» GIVEN TEXT:

=== Begin Enclosure ===

Asking a Jew whose family came from Eastern Europe where they’re from is more complicated than it sounds. It’s like the joke about the old Jewish woman who wakes up one morning to find her home is now in Poland, and responds, “Thank God, I couldn’t stand those Russian winters any longer.”

My grandmother Gitel came from a shtetl called Probuzhna — once part of the Austro-Hungarian Empire, then Poland, now Ukraine. The borders kept shifting. The winters, presumably, did not improve. And Probuzhna’ s story was no joke: vibrant for centuries within the Kingdom of Galicia, it was ultimately swallowed by WWI’s Eastern Front, and by 1941 its last Jews were taken to the Belzec death camp. My grandmother escaped by the skin of her teeth in 1924.

Growing up in the cozy suburb of Woodmere, Long Island (yes — the fancy Five Towns), I was captivated by her thick Yiddish accent and her stories of this vanished world. When I asked where she came from, she said “Europe.” Even at nine, I knew she didn’t mean Paris. What she described was years spent hiding in a root cellar while the Russians and Austro-Hungarians bombed each other overhead — the Russian army simultaneously pursuing a policy of Jewish ethnic cleansing in the region. This felt like science fiction to a kid protected by two oceans and a comfortable American childhood. I genuinely could not imagine it.

It took years of my own therapy — and work as a therapist — to understand what I’d actually inherited. For families shaped by war, trauma travels across generations not only through stories, but through emotional patterns: hypervigilance, silence, overprotection. What goes unprocessed in one generation becomes embodied in the next. Children absorb these as their baseline for how the world works. I was raised in Woodmere …but on the survival patterns of Probuzhna.

=== End Enclosure ===

» DATA FOR ANALYSIS:
=== Begin Enclosure ===

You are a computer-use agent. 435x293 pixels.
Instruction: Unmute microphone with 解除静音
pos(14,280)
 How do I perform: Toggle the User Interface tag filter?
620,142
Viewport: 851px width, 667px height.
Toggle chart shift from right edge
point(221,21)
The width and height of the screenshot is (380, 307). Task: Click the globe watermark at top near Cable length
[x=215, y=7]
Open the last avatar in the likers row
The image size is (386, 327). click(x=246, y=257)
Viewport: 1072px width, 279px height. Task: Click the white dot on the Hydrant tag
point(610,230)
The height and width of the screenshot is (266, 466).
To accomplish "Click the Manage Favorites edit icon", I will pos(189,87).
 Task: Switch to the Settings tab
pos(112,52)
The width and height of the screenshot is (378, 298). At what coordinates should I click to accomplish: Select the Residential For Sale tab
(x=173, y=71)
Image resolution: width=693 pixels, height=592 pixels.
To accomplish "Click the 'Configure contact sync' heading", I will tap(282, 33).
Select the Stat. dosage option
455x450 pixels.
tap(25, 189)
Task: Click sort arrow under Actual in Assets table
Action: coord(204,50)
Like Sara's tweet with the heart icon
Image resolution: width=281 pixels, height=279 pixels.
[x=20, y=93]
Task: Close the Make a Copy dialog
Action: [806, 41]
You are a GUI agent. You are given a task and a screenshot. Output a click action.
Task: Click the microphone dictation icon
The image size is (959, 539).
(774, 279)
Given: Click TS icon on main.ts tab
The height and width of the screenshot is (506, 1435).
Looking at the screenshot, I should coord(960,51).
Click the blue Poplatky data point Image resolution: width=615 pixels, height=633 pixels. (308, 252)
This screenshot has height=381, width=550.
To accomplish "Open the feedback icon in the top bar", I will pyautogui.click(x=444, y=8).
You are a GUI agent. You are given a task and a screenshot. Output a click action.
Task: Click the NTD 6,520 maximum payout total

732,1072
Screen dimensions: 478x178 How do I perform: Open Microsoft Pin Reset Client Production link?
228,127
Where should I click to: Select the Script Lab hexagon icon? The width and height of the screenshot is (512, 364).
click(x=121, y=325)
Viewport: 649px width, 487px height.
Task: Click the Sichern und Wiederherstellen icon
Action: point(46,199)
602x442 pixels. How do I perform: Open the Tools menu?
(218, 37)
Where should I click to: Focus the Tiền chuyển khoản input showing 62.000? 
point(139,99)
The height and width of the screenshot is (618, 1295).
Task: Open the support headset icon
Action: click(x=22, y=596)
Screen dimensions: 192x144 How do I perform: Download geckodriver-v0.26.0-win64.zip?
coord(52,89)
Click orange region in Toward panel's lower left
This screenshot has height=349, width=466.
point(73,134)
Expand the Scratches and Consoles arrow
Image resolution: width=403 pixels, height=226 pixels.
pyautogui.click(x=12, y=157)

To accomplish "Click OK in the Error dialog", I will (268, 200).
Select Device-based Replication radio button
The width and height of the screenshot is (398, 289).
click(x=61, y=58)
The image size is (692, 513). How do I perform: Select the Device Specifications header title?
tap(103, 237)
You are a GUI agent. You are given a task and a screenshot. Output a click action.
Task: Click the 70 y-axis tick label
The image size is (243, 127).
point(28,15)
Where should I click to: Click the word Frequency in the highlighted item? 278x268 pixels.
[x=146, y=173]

=== End Enclosure ===

» REQUIRED TASKS:
- a) In the essay about the grandmother from Probuzhna, rewrite the passage between "It took years" and "patterns of Probuzhna.", inclusive, renaming "emotional patterns" as "emotional habits".
- b) In the essay about the grandmother from Probuzhna, in what year did Gitel escape?
- c) Pick up the essay about the grandmother from Probuzhna after its final sentence and keep writing.

» RESPONSES BY ITEM NUMBER:
- a)
It took years of my own therapy — and work as a therapist — to understand what I’d actually inherited. For families shaped by war, trauma travels across generations not only through stories, but through emotional habits: hypervigilance, silence, overprotection. What goes unprocessed in one generation becomes embodied in the next. Children absorb these as their baseline for how the world works. I was raised in Woodmere …but on the survival patterns of Probuzhna.

- b) 1924

- c)
Fast forward fifty-four years, and here I am — a father and grandfather in Jerusalem — being bombed, and hiding in our basement safe room, called a mamad. Suddenly, my grandmother’s root cellar doesn’t feel like science fiction anymore. It feels like muscle memory.

The differences matter: I live in the Jewish homeland, not as a tolerated Jewish guest like my grandmother, but as a citizen of a sovereign Jewish state. We are not powerless. And yet I find myself wondering whether my grandchildren will inherit the same invisible luggage I spent decades unpacking — the nervous system on high alert, the implicit beliefs about danger and safety that no amount of therapy fully dissolves.

There is no finish line to the Jewish story. But right now, this war feels less like history and more like a phone call from my grandmother, finally making sense.